Problem to solve: Pull out every line of the material below that contains the string "Region", matching case exactly.

Input data:

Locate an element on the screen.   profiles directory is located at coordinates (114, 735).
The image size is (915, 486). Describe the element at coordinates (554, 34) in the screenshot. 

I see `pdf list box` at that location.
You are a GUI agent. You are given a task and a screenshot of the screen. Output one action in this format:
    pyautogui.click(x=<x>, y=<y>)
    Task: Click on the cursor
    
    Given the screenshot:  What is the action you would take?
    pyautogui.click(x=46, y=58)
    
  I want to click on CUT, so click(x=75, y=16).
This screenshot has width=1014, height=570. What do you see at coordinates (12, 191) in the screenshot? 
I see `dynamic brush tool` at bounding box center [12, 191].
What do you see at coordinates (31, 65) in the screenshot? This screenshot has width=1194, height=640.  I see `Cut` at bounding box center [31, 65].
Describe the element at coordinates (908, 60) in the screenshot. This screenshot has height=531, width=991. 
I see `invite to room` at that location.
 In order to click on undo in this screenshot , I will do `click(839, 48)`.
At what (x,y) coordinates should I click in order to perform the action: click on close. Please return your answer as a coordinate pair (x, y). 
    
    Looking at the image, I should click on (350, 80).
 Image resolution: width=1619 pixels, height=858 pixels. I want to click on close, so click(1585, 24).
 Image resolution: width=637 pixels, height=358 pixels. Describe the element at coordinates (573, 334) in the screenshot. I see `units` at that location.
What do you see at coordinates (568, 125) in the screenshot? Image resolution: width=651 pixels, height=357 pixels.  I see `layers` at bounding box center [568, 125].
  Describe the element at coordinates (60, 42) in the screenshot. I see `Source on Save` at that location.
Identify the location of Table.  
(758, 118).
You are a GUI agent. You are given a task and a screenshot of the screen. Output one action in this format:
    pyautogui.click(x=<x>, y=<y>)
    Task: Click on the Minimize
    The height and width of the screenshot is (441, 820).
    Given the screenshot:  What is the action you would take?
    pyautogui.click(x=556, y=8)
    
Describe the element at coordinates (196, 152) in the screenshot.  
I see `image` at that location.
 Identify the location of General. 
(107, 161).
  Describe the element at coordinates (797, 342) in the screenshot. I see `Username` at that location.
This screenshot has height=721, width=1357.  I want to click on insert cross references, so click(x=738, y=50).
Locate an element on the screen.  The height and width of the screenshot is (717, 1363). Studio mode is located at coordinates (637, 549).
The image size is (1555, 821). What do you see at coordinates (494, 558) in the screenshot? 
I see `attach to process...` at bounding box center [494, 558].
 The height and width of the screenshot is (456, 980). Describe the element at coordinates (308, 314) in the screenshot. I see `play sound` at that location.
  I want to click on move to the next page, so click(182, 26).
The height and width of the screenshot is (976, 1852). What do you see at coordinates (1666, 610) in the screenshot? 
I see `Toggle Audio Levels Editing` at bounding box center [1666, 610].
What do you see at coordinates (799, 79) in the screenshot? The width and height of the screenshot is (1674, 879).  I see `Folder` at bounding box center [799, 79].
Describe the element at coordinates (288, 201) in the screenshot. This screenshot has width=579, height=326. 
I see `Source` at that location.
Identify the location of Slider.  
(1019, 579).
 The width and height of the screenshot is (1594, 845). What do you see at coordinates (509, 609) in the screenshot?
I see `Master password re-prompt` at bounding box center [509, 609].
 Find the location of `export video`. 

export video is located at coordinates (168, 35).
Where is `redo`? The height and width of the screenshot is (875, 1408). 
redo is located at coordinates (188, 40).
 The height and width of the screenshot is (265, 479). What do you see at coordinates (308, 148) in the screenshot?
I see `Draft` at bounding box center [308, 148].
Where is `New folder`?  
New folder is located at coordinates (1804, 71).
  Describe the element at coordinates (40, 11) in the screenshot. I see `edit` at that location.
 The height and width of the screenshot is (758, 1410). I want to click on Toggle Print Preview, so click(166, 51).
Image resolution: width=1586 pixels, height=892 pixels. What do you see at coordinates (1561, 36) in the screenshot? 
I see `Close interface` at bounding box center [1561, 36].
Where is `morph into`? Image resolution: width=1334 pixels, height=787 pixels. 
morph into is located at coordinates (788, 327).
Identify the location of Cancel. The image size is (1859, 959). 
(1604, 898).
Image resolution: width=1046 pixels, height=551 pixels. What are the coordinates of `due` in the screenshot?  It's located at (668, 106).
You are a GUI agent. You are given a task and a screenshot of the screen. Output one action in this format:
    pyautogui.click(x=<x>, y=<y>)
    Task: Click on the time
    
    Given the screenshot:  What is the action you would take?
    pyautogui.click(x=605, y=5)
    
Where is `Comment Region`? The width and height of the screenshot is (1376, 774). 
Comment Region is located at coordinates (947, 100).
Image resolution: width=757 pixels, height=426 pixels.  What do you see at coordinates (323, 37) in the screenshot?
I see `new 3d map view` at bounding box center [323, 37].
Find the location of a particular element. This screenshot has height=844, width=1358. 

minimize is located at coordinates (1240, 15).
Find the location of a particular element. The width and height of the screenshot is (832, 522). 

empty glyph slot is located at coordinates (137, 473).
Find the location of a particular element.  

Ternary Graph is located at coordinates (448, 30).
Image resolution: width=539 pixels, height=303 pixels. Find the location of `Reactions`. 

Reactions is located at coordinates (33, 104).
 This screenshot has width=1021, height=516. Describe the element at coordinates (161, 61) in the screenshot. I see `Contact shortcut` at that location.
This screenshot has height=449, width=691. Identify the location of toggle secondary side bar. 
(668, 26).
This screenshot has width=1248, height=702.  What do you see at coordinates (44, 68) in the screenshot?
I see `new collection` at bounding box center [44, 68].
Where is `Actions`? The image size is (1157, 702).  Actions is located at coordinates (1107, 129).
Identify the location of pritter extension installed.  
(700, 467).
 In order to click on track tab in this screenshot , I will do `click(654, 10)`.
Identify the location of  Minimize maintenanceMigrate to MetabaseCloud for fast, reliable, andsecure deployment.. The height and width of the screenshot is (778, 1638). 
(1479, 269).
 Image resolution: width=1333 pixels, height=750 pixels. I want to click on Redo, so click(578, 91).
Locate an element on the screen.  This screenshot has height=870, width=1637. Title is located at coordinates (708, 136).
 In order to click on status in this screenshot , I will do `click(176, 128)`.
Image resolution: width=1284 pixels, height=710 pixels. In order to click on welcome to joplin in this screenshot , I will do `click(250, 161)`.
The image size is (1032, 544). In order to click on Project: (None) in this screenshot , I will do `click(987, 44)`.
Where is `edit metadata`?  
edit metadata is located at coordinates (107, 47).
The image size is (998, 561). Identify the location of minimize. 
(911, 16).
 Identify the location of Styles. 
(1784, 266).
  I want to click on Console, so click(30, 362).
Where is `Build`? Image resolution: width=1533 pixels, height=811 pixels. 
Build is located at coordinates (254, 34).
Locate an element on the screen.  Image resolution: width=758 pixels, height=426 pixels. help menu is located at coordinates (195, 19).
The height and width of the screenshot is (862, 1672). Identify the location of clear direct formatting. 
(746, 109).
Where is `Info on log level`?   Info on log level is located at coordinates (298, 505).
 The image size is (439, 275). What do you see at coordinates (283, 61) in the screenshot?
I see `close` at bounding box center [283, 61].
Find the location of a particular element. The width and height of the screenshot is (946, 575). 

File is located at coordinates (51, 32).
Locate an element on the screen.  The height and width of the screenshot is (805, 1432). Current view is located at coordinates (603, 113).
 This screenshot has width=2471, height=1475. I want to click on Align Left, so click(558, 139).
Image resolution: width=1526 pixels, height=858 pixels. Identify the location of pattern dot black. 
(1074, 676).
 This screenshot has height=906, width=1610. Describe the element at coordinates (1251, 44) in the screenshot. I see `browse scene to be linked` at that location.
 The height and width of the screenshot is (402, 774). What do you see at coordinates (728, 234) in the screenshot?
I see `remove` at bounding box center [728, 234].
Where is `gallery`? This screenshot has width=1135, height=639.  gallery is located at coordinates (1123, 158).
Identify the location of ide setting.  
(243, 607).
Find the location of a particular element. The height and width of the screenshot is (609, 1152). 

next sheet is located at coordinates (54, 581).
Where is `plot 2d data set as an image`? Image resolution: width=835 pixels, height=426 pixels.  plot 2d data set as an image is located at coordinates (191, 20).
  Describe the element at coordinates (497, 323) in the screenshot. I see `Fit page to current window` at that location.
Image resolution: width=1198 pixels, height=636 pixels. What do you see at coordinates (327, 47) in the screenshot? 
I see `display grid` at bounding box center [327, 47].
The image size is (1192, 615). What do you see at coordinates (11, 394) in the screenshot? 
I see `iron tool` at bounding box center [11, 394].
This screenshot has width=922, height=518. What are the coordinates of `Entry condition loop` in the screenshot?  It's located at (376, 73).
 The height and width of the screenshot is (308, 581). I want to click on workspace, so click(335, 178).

Finished answer:
Where is `Comment Region`? The width and height of the screenshot is (1376, 774). 
Comment Region is located at coordinates (947, 100).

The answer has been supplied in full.